• **Task to complete**
With the pictures excluded, output only the lines from the one containing "You are a GUI" through the last line of the entries, unchanged.

• **Data in this exercise**
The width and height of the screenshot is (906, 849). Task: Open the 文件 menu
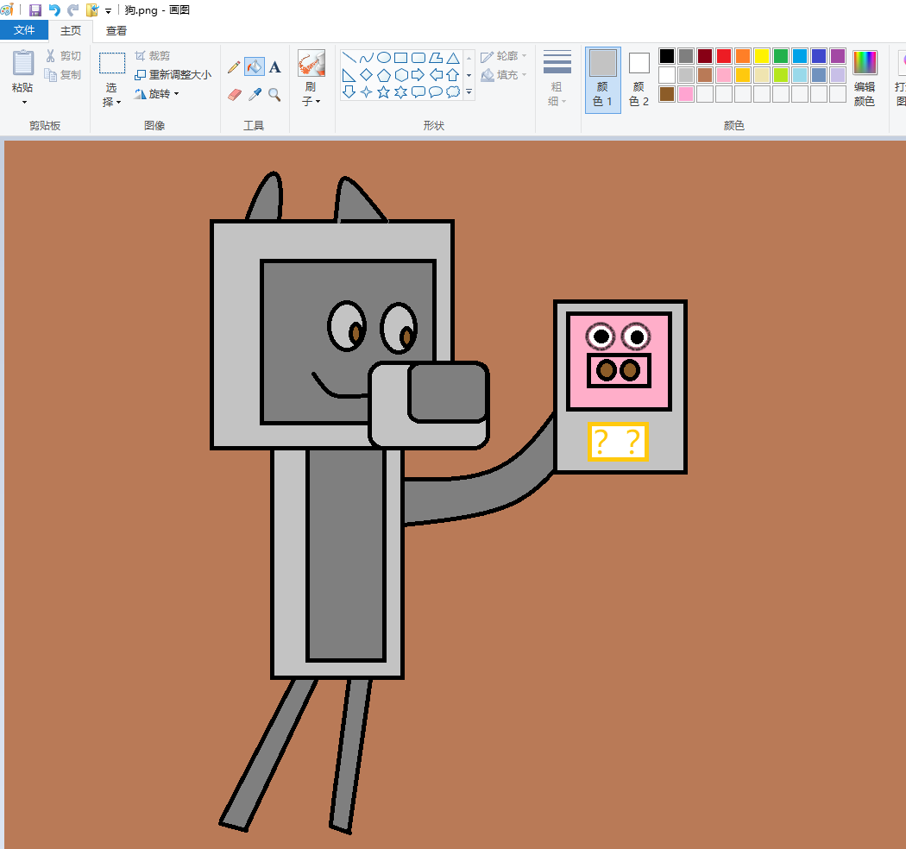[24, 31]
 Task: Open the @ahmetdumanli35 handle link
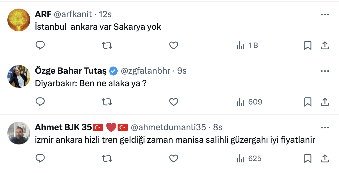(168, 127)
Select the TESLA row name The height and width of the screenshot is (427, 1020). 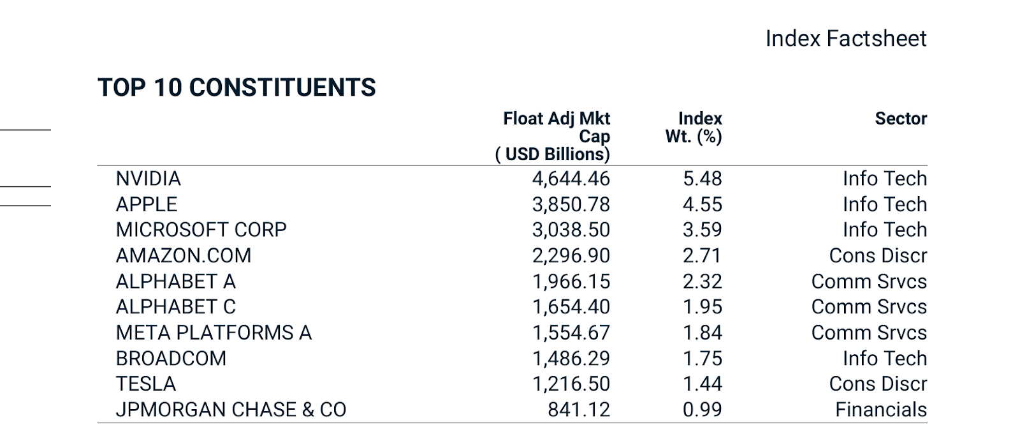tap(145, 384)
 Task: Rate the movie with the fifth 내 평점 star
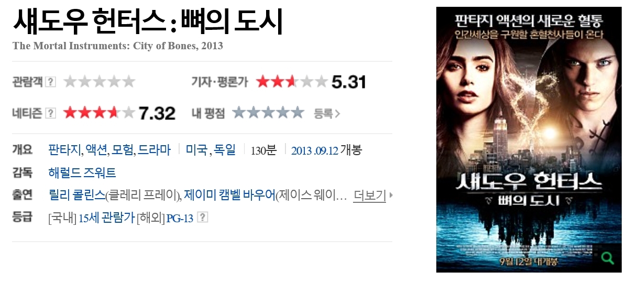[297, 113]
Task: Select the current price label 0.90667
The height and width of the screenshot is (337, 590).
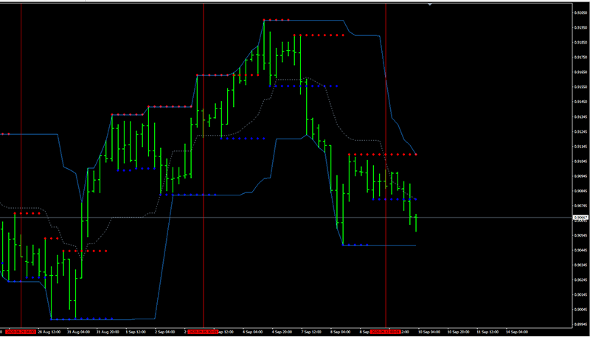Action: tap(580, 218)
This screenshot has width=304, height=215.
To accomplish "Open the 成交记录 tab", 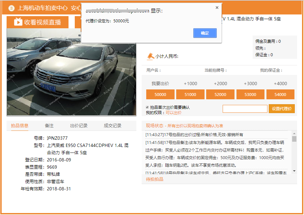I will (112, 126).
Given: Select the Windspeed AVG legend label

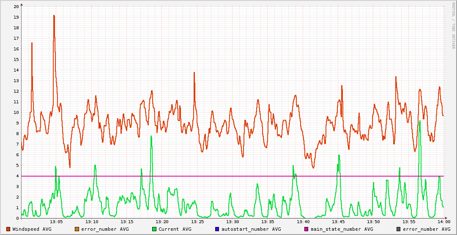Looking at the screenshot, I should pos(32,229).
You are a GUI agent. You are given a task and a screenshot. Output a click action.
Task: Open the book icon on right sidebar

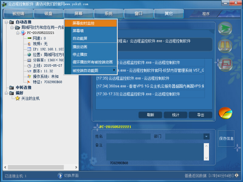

• **Answer for the task**
You are a GUI agent. You are given a task and a screenshot. Output a click action.
Task: Open the book icon on right sidebar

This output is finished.